*Extracted text*
Content starts

Top News

Dorm community rooms are for residents, not organizations

By MADHURA NADARAJAH

Many students love UT’s small population because it brings a sense of community to the campus. Constantly seeing familiar faces around campus adds a feeling of comfort, whereas at larger schools, many of the students are complete strangers to one another. However, one of the downsides of having a small student population is that it typically means a relatively small campus. UT is no exception and is perhaps much smaller than one would imagine given its adjacent location to downtown Tampa. Nevertheless, UT’s small size and location are appealing characteristics. That was until students felt that the campus’ petite size was encroaching on their comfort zone — their dorm community rooms.

While it may not be obvious, there is a difference between general community rooms (found in the general public) and dorm community rooms. The purpose of a general community room is for a group of people to have a room to meet, and exchange ideas expressive of their group. For instance, Alcoholics Anonymous might rent out the basement of a church to discuss sobriety methods. Dorm community rooms are slightly different because their targeted audience is the dormitory’s tenants; moreover, the purpose of a dorm community room is for the students that live there to hang out and debrief. For example, each of the twelve residence halls on campus contain a community room usually equipped with couches, TVs, pool tables, and a kitchen.

Content ends

*Study material*
Content starts

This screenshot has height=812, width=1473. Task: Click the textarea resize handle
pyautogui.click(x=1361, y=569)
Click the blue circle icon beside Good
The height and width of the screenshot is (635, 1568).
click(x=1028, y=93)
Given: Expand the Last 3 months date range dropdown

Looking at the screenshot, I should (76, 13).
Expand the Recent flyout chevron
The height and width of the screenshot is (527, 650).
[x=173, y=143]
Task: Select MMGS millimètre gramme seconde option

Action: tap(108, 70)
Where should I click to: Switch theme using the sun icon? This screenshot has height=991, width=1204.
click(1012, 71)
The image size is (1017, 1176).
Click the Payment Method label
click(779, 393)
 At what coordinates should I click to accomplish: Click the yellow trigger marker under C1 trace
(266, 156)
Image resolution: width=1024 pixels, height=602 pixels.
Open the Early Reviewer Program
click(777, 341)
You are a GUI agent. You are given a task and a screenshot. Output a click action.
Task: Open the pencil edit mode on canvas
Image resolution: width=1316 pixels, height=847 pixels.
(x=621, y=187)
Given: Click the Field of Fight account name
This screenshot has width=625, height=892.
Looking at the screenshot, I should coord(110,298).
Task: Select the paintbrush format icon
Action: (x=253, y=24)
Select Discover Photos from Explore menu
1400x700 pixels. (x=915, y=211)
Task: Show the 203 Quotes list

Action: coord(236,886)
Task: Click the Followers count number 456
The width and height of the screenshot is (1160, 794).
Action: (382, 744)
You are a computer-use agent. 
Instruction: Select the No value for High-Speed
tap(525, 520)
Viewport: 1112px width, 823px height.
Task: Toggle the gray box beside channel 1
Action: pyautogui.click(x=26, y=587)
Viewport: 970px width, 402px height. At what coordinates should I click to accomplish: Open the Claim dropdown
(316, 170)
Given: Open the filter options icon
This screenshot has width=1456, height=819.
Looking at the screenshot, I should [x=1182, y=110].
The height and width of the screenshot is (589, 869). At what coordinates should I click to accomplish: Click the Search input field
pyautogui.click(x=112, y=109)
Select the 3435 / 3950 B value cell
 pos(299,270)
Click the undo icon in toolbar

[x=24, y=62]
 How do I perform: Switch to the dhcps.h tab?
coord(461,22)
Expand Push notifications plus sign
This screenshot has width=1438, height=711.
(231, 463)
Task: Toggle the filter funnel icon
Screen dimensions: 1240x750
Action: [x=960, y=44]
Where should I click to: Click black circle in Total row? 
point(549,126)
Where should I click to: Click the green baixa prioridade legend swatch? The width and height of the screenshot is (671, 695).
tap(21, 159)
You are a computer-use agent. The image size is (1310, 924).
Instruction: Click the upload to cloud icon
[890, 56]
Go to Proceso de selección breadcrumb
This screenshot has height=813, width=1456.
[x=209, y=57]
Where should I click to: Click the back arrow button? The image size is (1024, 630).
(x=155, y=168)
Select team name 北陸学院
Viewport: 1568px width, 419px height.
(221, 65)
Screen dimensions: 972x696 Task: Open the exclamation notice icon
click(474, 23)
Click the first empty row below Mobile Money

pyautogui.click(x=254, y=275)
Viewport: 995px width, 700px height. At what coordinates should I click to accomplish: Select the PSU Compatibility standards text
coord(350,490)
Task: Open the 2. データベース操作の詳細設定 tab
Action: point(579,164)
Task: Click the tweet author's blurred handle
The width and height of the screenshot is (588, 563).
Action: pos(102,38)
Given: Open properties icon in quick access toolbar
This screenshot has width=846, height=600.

Content ends

*Prompt 1*
In two sentences, how would you summarize the article on dorm community rooms?
*Prompt 2*
Can you output, word for word, the part of the article on dorm community rooms that opens with the words containing "While it may" and closes with "and a kitchen."?

*Response area 1*
UT's small student population brings a sense of community but also means a small campus, and students came to feel that this limited size was encroaching on their dorm community rooms. Unlike general community rooms, where groups meet to exchange ideas, dorm community rooms are meant for the students who live in the residence hall to hang out and debrief.

*Response area 2*
While it may not be obvious, there is a difference between general community rooms (found in the general public) and dorm community rooms. The purpose of a general community room is for a group of people to have a room to meet, and exchange ideas expressive of their group. For instance, Alcoholics Anonymous might rent out the basement of a church to discuss sobriety methods. Dorm community rooms are slightly different because their targeted audience is the dormitory’s tenants; moreover, the purpose of a dorm community room is for the students that live there to hang out and debrief. For example, each of the twelve residence halls on campus contain a community room usually equipped with couches, TVs, pool tables, and a kitchen.